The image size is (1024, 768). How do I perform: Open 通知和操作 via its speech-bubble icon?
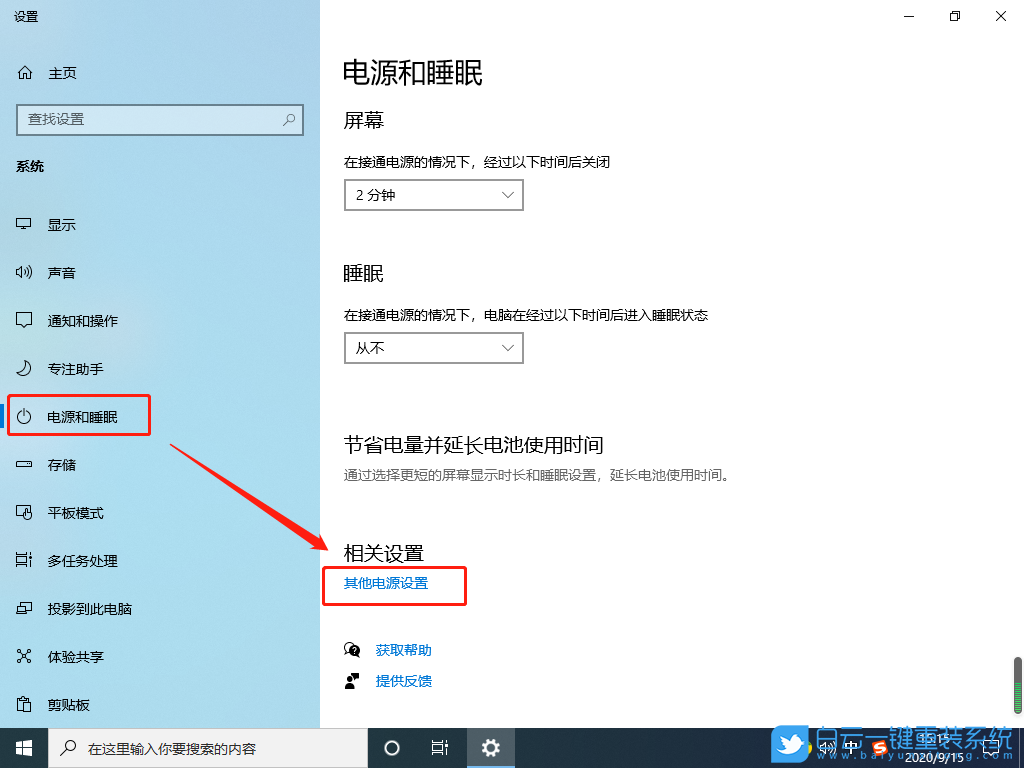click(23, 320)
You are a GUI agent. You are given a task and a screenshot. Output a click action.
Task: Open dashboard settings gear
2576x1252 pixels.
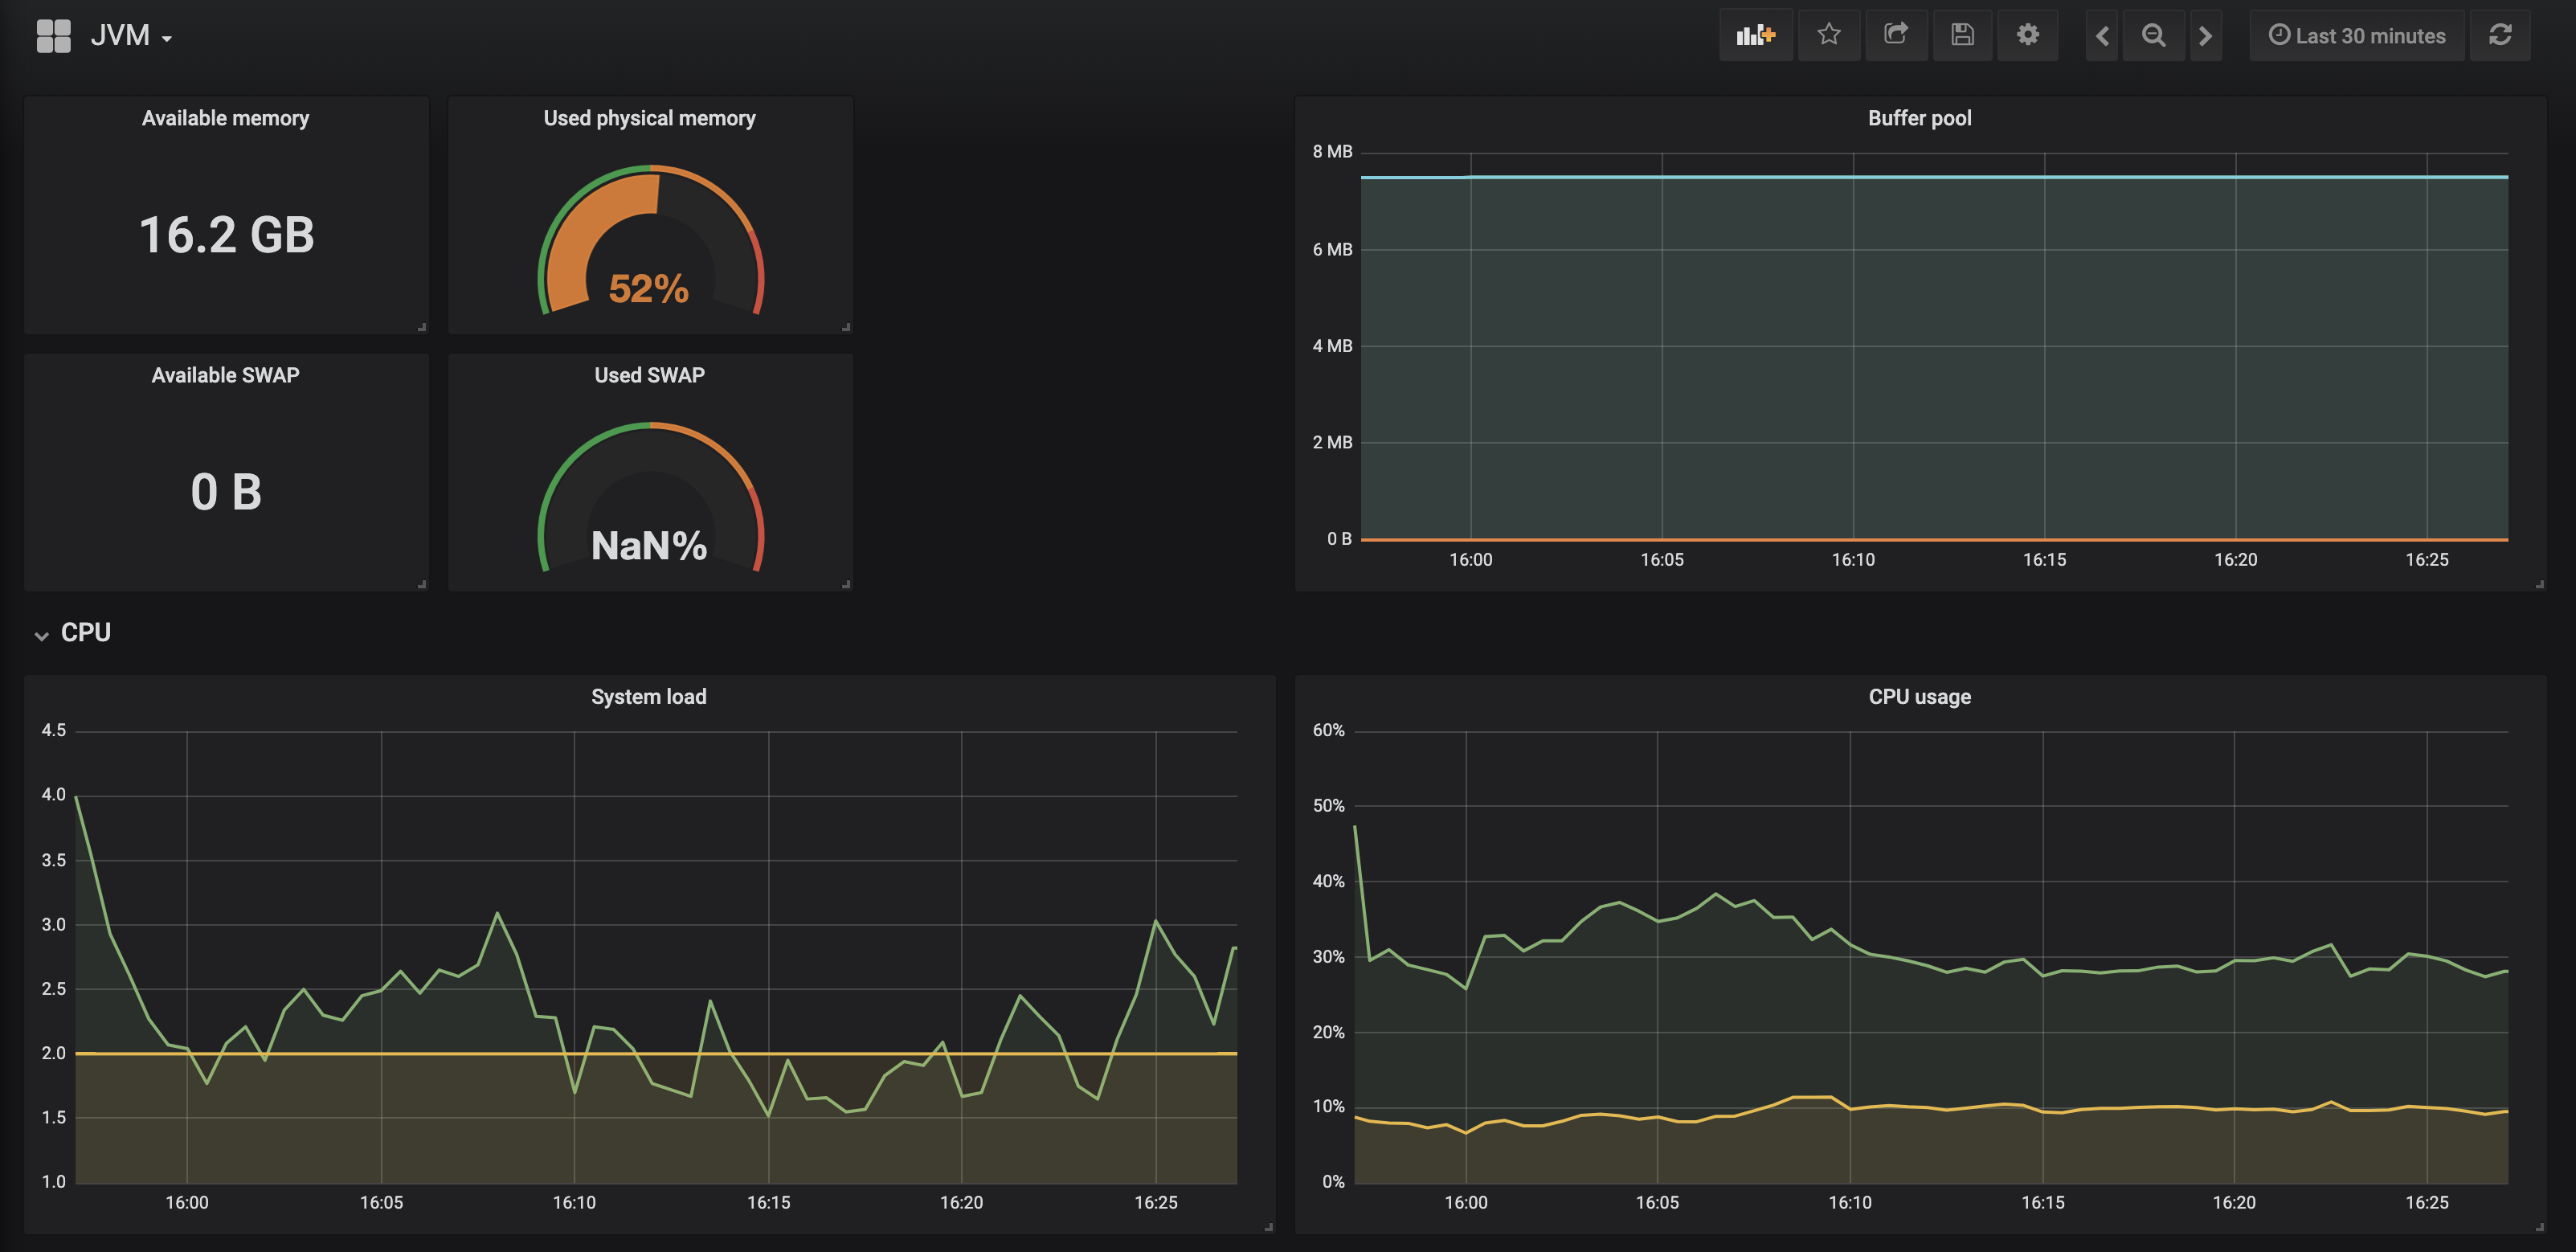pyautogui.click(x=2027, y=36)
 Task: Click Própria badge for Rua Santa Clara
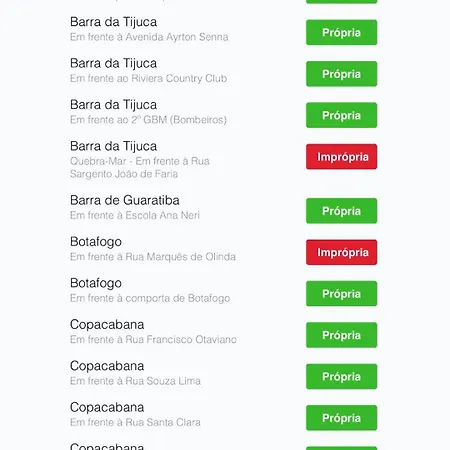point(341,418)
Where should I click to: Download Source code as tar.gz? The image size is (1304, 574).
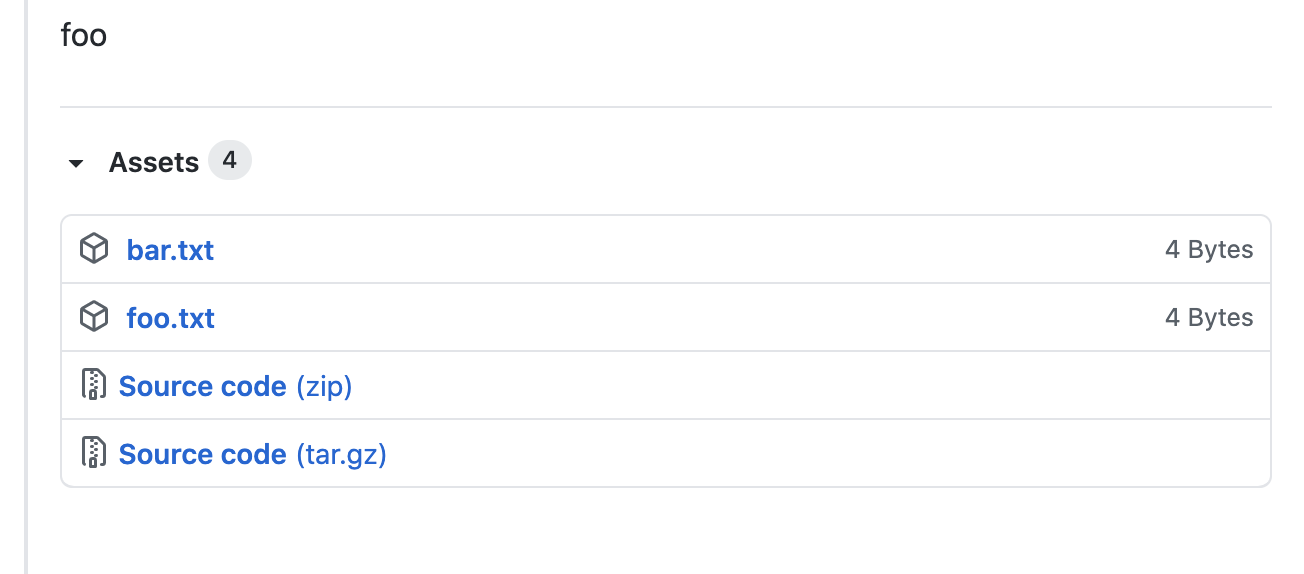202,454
- - -
◆ Given problem
Convert every line of the listing above into a Markdown table with the columns "Row" and "Line Text", numbering each row. Skip blank lines and omit the pictures.

◆ Correct response
| Row | Line Text |
|---|---|
| 1 | The image size is (1024, 768). How do I perform: Open 通知和操作 via its speech-bubble icon? |
| 2 | click(23, 320) |
| 3 | You are a GUI agent. You are given a task and a screenshot. Output a click action. |
| 4 | Task: Open dashboard settings gear |
| 5 | 2576x1252 pixels. |
| 6 | pyautogui.click(x=2027, y=36) |
| 7 |  Task: Click Própria badge for Rua Santa Clara |
| 8 | point(341,418) |
| 9 | Where should I click to: Download Source code as tar.gz? The image size is (1304, 574). |
| 10 | 202,454 |